►

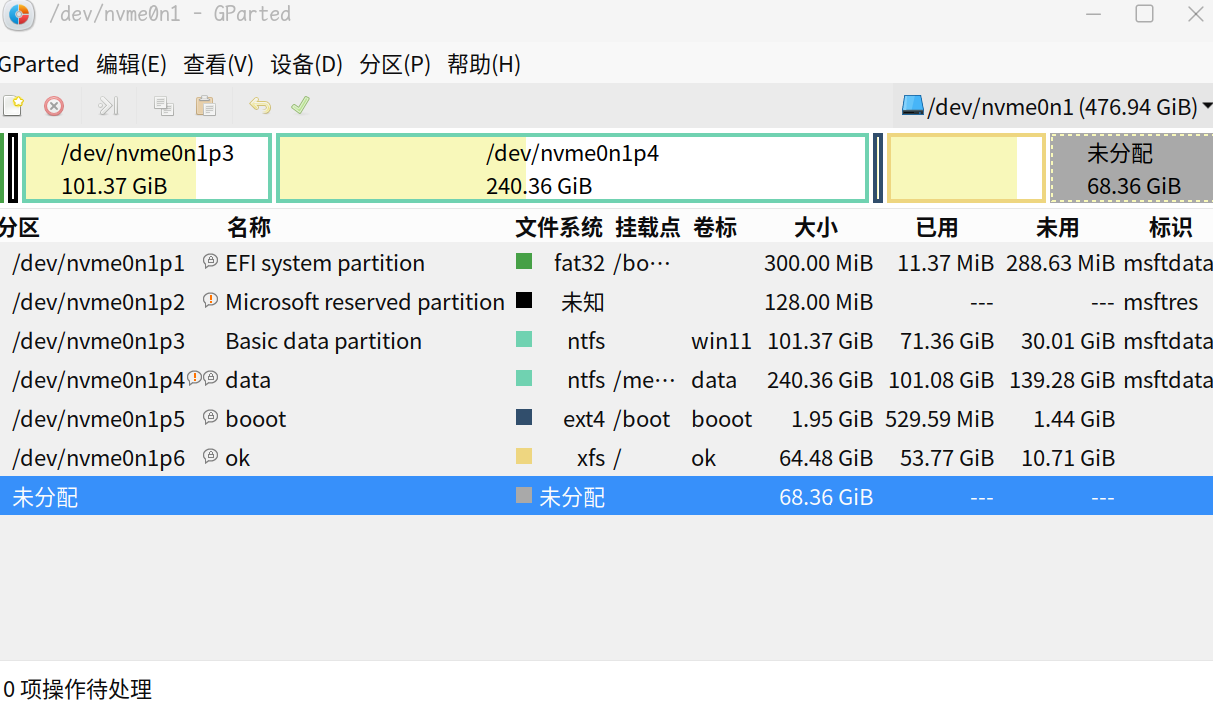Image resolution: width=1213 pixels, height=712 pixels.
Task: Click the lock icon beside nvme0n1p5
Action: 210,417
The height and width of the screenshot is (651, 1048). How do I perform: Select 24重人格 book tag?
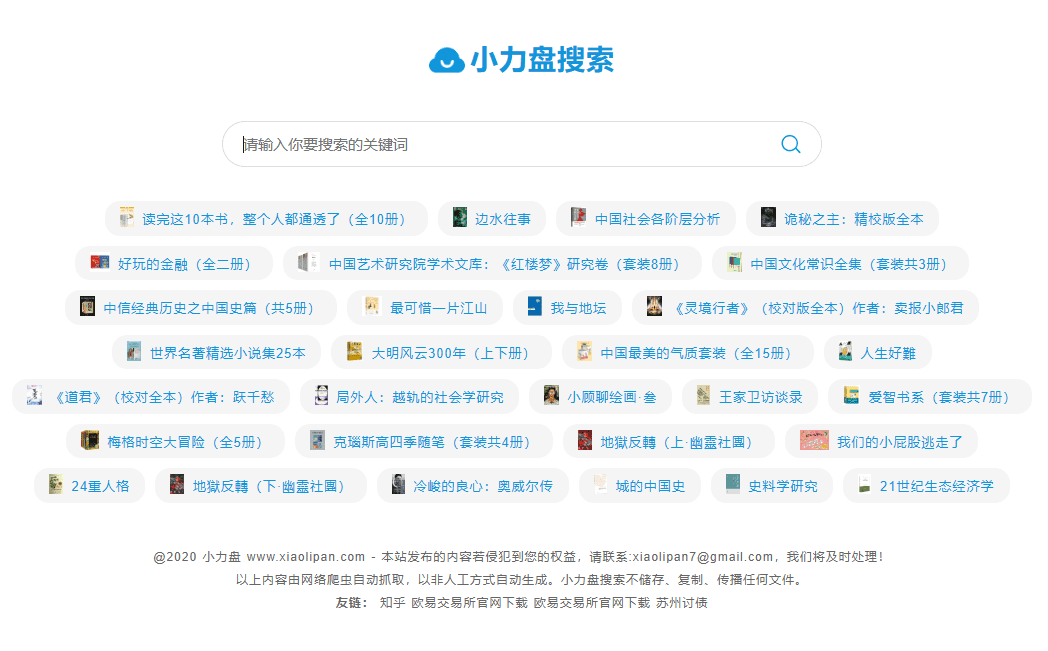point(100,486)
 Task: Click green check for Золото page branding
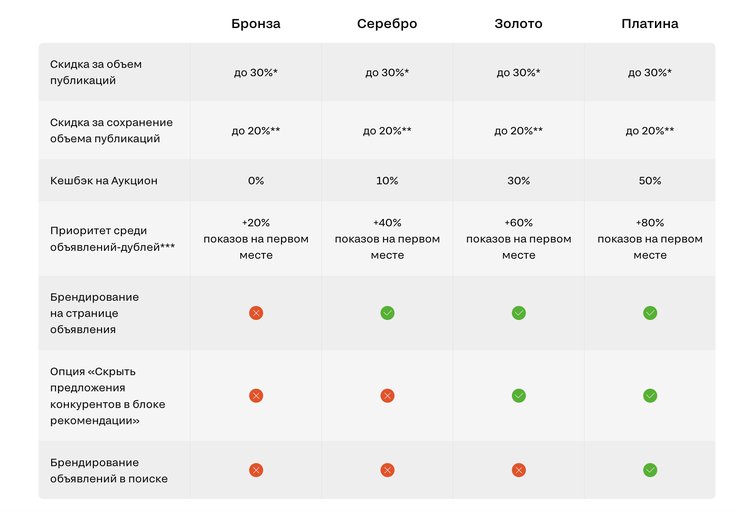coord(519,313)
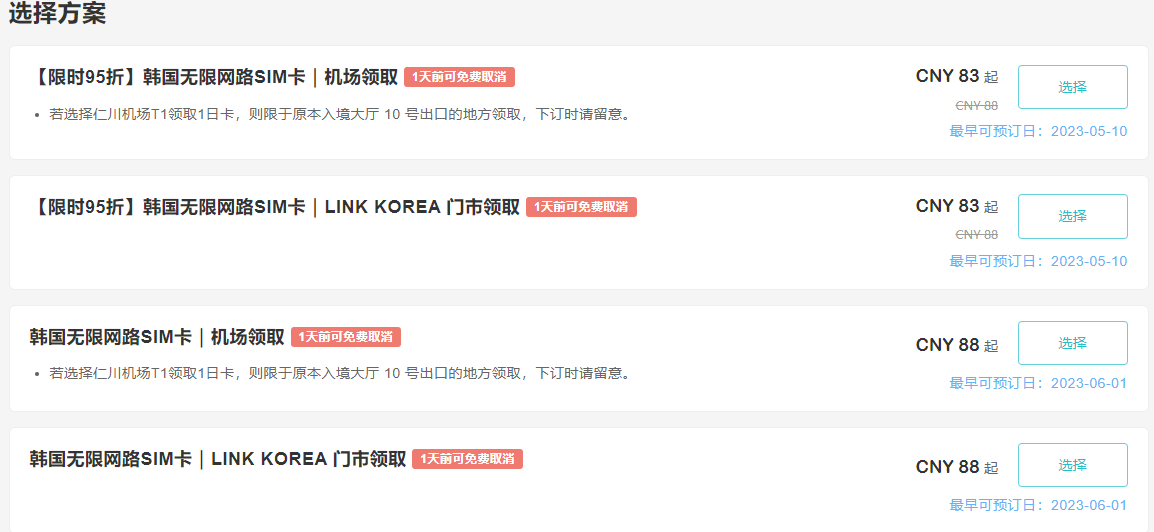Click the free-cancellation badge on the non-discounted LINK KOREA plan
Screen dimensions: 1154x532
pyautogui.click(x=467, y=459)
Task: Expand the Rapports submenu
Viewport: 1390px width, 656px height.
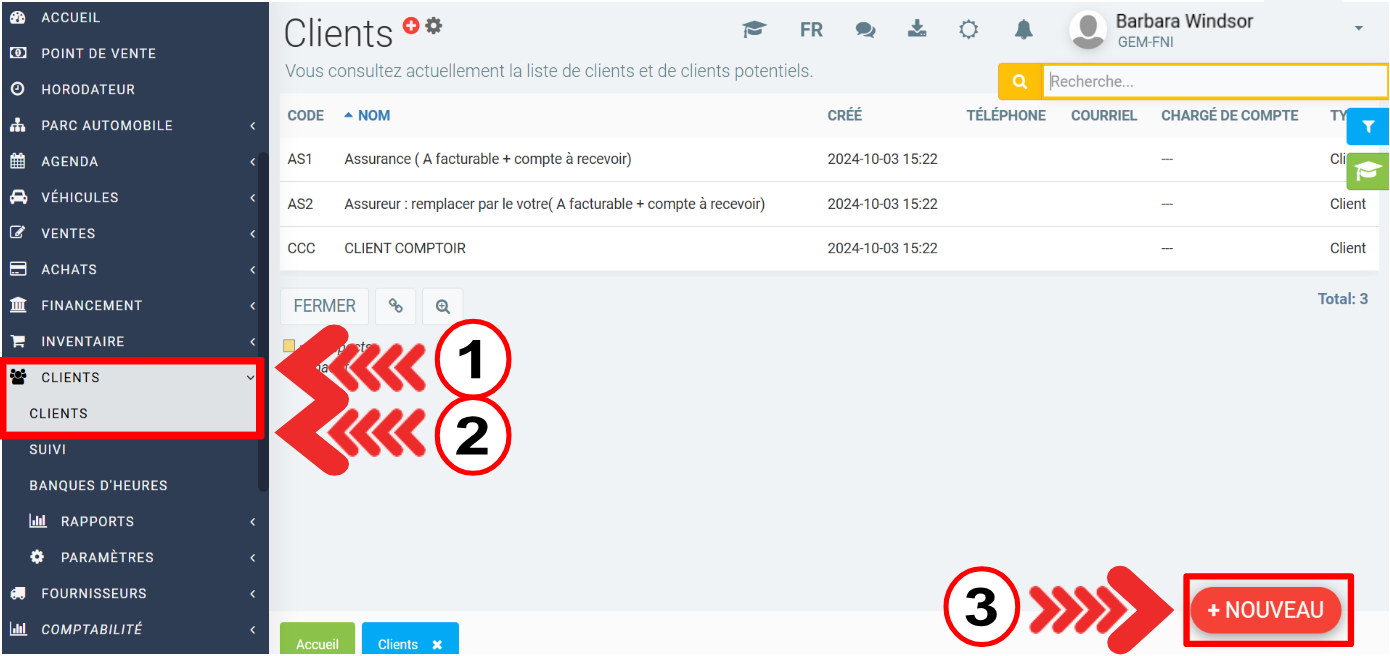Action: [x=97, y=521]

◄
►

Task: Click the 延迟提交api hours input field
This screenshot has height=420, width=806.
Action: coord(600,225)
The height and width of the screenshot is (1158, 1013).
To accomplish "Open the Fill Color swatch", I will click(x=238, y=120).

◄

ASSIGNED TASK
Within the data above, repeat exactly the lines from the one bearing "The height and width of the screenshot is (651, 1048)." through the one bearing "Task: Expand the Rapports submenu". Include no pictures and nothing else.

WORKED SOLUTION
The height and width of the screenshot is (651, 1048). How do I perform: Select 24重人格 book tag?
point(100,486)
 Task: Click green check for Золото page branding
coord(519,313)
Click the free-cancellation badge on the non-discounted LINK KOREA plan
Screen dimensions: 1154x532
pyautogui.click(x=467, y=459)
Task: Expand the Rapports submenu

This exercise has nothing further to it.